» **WHAT YOU HAVE TO DO**: In the text on prescription painkiller abuse, what is the most widely prescribed drug in the United States?

━━━━━ DOCUMENT SEGMENT

Doc: Public health crisis
Hydrocodone is the most widely prescribed drug in the United States, according to the CDC. In December, the international narcotics board estimated U.S. demand for hydrocodone to be about 27.4 million grams annually compared with 3,237 grams for Britain, France, Germany and Italy combined. A typical dose is about 5 milligrams.
Doctors who treat patients in pain, meanwhile, are concerned pressure is mounting against narcotic medications.
Webster said critics too often overstate the degree to which people are addicted.
"I am not sure I would use the word epidemic," he said. "There is a public health crisis, but not an epidemic."
Webster criticized the CDC, which declared an epidemic of pain-pill abuse, saying patients prescribed narcotic pain pills need them.
Yet, prescription painkillers can be as addictive as their chemical cousin heroin -- and they are purer because they're made in world-class labs, experts say.
"These drugs are very, very active in the brain," said Dr. Stephen Dewey, director of behavioral and molecular neuroimaging at the Feinstein Institute for Medical Research in Manhasset.
Dewey uses sophisticated imaging technology to trace the destructive path drug abuse causes in the brain. He has found that narcotics of all kind can damage vast populations of cells and alter human behavior as a consequence.
"As a rule of thumb, if you're in pain the addictive liability of these drugs is very low," Dewey said. "But more and more people are taking them in the absence of pain when their addictive liability is very high. And because of that, they get hooked very quickly."
Hydrocodone, oxycodone and oxymorphone are the key prescription drugs of abuse, data from the CDC show.
Taken as an intact pill, any of the drugs can extinguish pain when dispersed in micro-quantities over several hours.
Once pulverized into a fine powder and sniffed; crushed to destroy time-release features and ingested; or, liquefied and injected, they become black-market commodities that act within minutes.
Physical dependence can occur rapidly -- within days -- when the pill casing is broken, Dewey said. Weight, age and genetics, he added, govern how fast full-blown addiction occurs, and teen users are highly vulnerable to addiction.
Cravings for euphoria
All narcotic medications are members of the opioid drug class, Dewey said.
When abused, prescription-grade narcotics produce the same effect as heroin and are converted into morphine in the brain.

━━━━━━━━━━
━━━━━ SUPPLIED MATERIAL

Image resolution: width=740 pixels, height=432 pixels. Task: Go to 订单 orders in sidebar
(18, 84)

━━━━━━━━━━
━━━━━ SUPPLIED MATERIAL

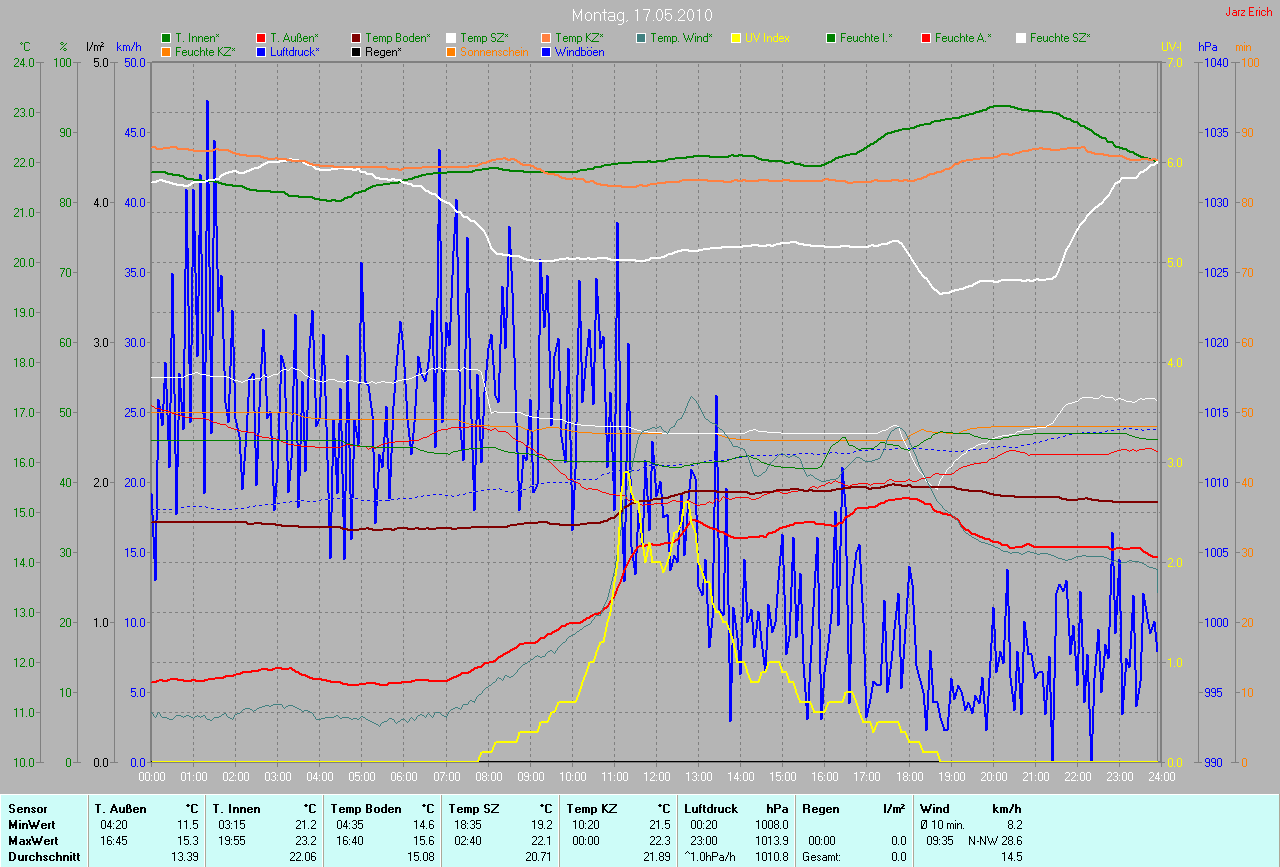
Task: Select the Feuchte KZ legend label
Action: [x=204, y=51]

━━━━━━━━━━
━━━━━ SUPPLIED MATERIAL

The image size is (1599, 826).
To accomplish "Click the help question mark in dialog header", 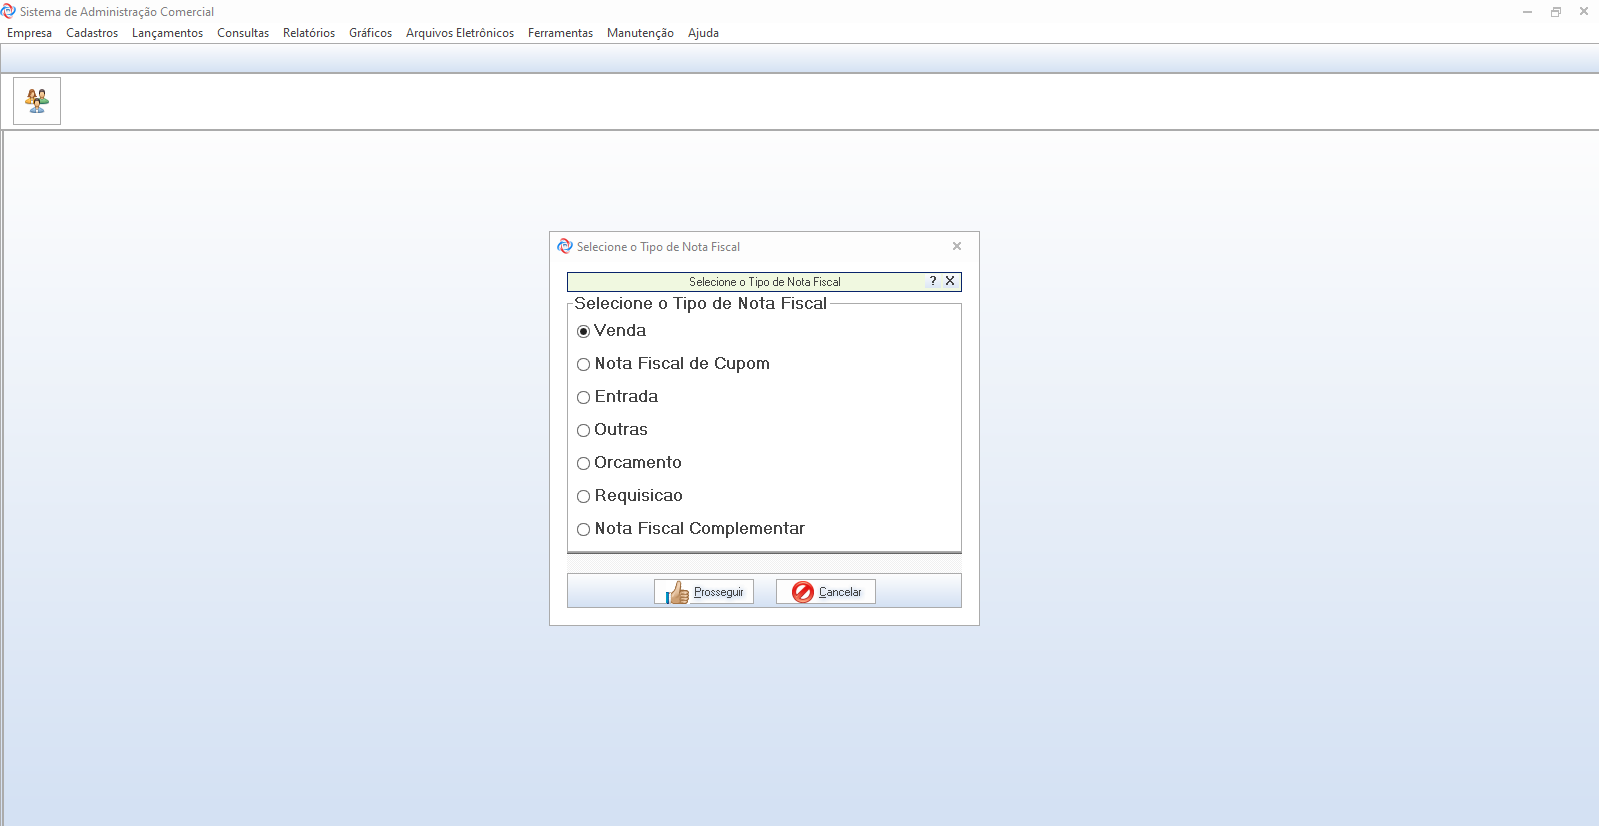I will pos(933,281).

━━━━━━━━━━

» **RESPONSE TO THIS EXERCISE**: Hydrocodone